I am having issues while loading the learner for my new data loader. So here’s the code story:
I have trained my retinanet model on a MIDOG dataset (here)which is an image dataset having 3 class labels 0-background 1 -hard negative 2- Hard positive, my model training is done and now I want the same model to be trained from my own dataset which has images and annotations in the same format (image format changed but that’s not an issue as openslide is able to load it perfectly), but the change here is that my own dataset has only 2 classes : 0 -background and 1: Hard positive, so when Itry to load the model using state_dict it throws me an error, The model was saved using torch.save_dict(PATH).
I saved this model using torch .save as follows:
torch.save(learn.model.state_dict(),PATH)
When I try to load this model for new data it shows an error:
learn.model.load_state_dict(torch.load(PATH))
Error:
/usr/local/lib/python3.7/dist-packages/torch/nn/modules/module.py in load_state_dict(self, state_dict, strict)
1496 if len(error_msgs) > 0:
1497 raise RuntimeError('Error(s) in loading state_dict for {}:\n\t{}'.format(
-> 1498 self.__class__.__name__, "\n\t".join(error_msgs)))
1499 return _incompatibleKeys(missing_keys, unexpected_keys)
1500
RuntimeError: Error(s) in loading state_dict for RetinaNet:
size mismatch for classifier.3.weight: copying a param with shape torch.Size([3, 128, 3, 3]) from checkpoint, the shape in current model is torch.Size([2, 128, 3, 3]).
size mismatch for classifier.3.bias: copying a param with shape torch.Size([3]) from chec
Also, I tried a different approach for loading it using saving the whole model with torch.save(learner.model,PATH) and then loading it as follows:
learn.model=torch.load('PATH') #map_location=torch.device('cpu') without GPU
And now it loads without error, but then I try to do learn.fit it throws me index error:
THE CODE
max_learning_rate = 1e-3
cyc_len = 50
batch_size=16
learn.fit_one_cycle(cyc_len, max_learning_rate,callbacks=[SaveModelCallback(learn, monitor='train_loss',name='best_train')])
ERROR:
epoch train_loss valid_loss pascal_voc_metric BBloss focal_loss AP-Mitosis time
0.00% [0/3 00:00<?]
---------------------------------------------------------------------------
indexError Traceback (most recent call last)

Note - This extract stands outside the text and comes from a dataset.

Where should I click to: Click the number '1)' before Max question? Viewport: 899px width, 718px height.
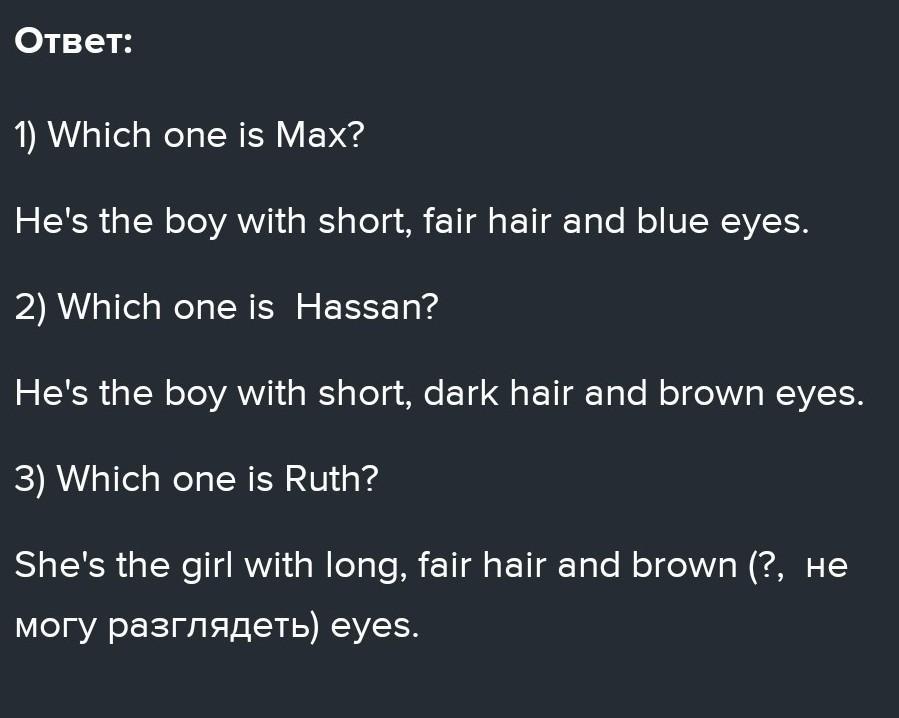(x=26, y=136)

<ipython-input-29-eb47d817d7bd> in <module>
4 print("\n Starting Training with n=",cyc_len,"epochs with batch_size=",batch_size,"\n")
5 learn.fit_one_cycle(cyc_len, max_learning_rate,callbacks=[SaveModelCallback(learn, monitor='train_loss',
----> 6 name='best_train_loss_bs64_GC_1500')])
7 frames
/usr/local/lib/python3.7/dist-packages/fastai/train.py in fit_one_cycle(learn, cyc_len, max_lr, moms, div_factor, pct_start, final_div, wd, callbacks, tot_epochs, start_epoch)

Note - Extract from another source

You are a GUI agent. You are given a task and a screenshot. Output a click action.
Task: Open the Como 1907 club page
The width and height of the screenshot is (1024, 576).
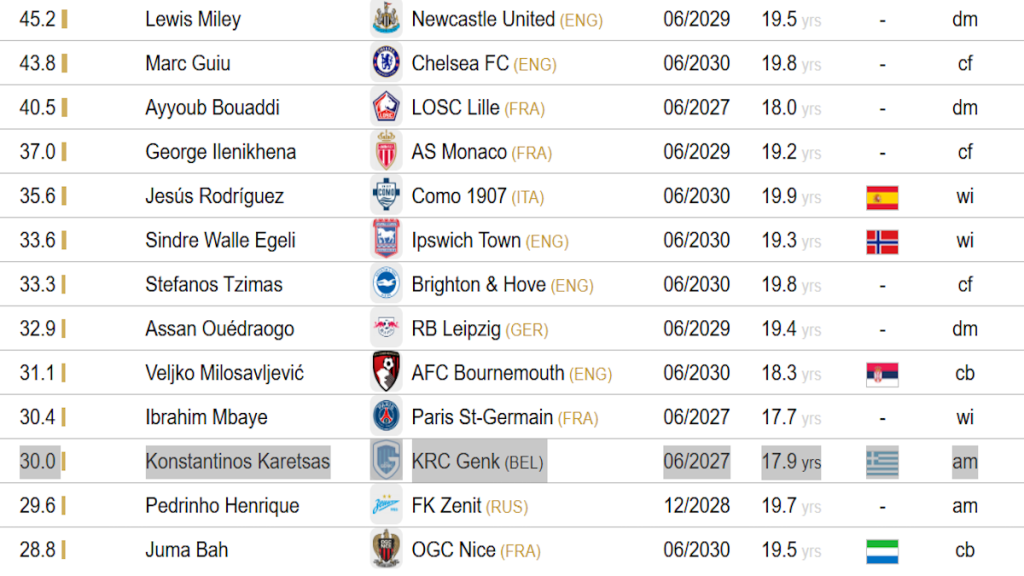point(459,196)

21 callbacks.append(OneCycleScheduler(learn, max_lr, moms=moms, div_factor=div_factor, pct_start=pct_start,
22 final_div=final_div, tot_epochs=tot_epochs, start_epoch=start_epoch))
---> 23 learn.fit(cyc_len, max_lr, wd=wd, callbacks=callbacks)
24
25 def fit_fc(learn:Learner, tot_epochs:int=1, lr:float=defaults.lr, moms:Tuple[float,float]=(0.95,0.85), start_pct:float=0.72,
/usr/local/lib/python3.7/dist-packages/fastai/basic_train.py in fit(self, epochs, lr, wd, callbacks)
198 else: self.opt.lr,self.opt.wd = lr,wd
199 callbacks = [cb(self) for cb in self.callback_fns + listify(defaults.extra_callback_fns)] + listify(callbacks)
--> 200 fit(epochs, self, metrics=self.metrics, callbacks=self.callbacks+callbacks)
201
202 def create_opt(self, lr:Floats, wd:Floats=0.)->None:
/usr/local/lib/python3.7/dist-packages/fastai/basic_train.py in fit(epochs, learn, callbacks, metrics)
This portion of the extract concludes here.